The US can live with them. The Muslim Brotherhood leadership is neoliberal. It basically accepts the framework of US global policies. The US has no objection to Islamic rule. Saudi Arabia, which is the main ally, is the most extreme Islamic fundamentalist state in the world and one of the oppressive. The US has no problem with that. It can be Islamic or anything else as long as they accept the basic structure of US global power. The Brotherhood would very likely go along with that pretty much.

There’s no time to go through it case by case, but I think if you look you’ll find that every case is essentially the same in that the US and its imperial allies very much fear actual democratic progress, and want to block it. There’s a very simple reason for that. Take a look at the polls. There’s extensive western US polling, and polling done by reputable Arab organizations. It turns out that throughout the region what people see as the major threat that they face is overwhelmingly the United States and Israel.

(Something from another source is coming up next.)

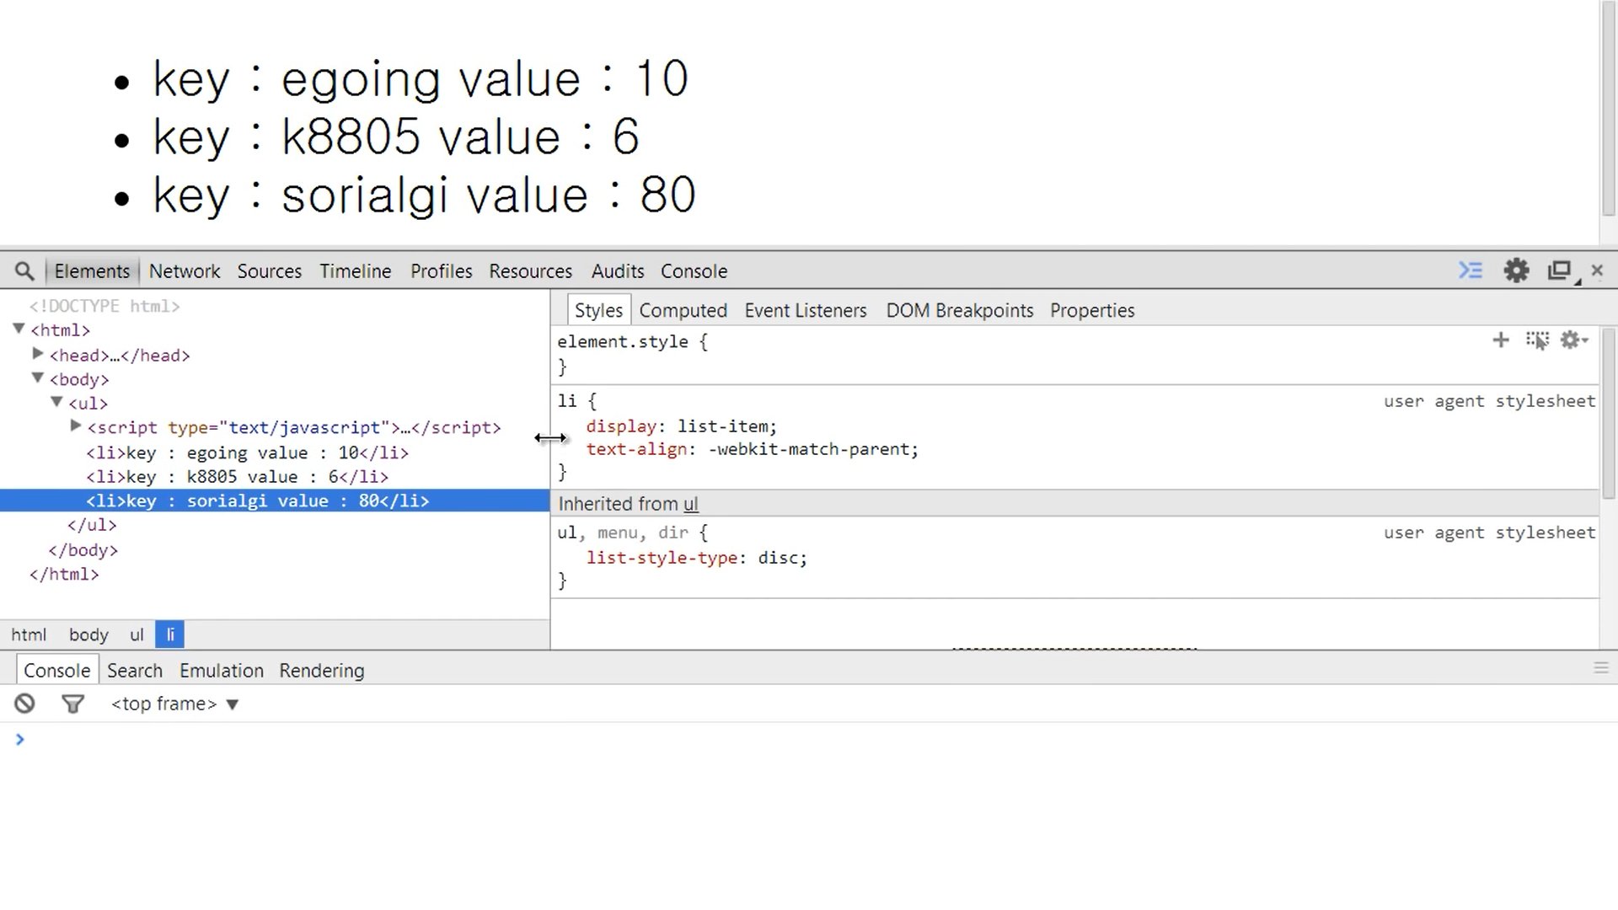The width and height of the screenshot is (1618, 910).
Task: Switch to the Network panel tab
Action: 184,271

They don’t like Iran. Iran is quite unpopular. That goes way back to Persian and Arab tension. Sunni and Shia tensions go way back. Iran’s unpopular, but very few regard Iran as a threat. In the latest poll from a couple weeks ago it was 5 percent. Opposition to US policy is so strong that a majority, and in some places a large majority, thinks the region would be better off if Iran had nuclear weapons. They don’t want there to be nuclear weapons, but just to offset US-Israeli power. A recent Gallup poll shows that more than 80 percent of Egyptians want to reject US aid because of opposition to the United States and fear of the threats that it poses.

Those are not the policies that the United States and its allies want to see obviously. To the extent that you have a functioning democracy, public opinion influences policy. Naturally they’re opposed to democracy. You don’t read that in the media and the journals. You talk about our love for democracy and our inconsistency, why here and not there? There’s very little inconsistency as far back as we go. In fact that’s recognized by the more serious scholarship, which recognize kind of ruefully the US support of democracy, insofar as it confirms to strategic and economic objectives. It’s true in Latin America, it’s true in the Middle East, it’s true everywhere. It’s true here at home for that matter. It’s completely understandable. We shouldn’t have any illusions about. That’s not what the people in the United States may want, but here, as in other countries, popular opinion and public policy are often separated by a chasm, a mark of a lack of functioning democracy. In fact one of the reasons -- to bring it back to home -- it’s why there’s such an enormous antagonism toward Congress. Approval of Congress is in single digits. I don’t think it’s ever been that low.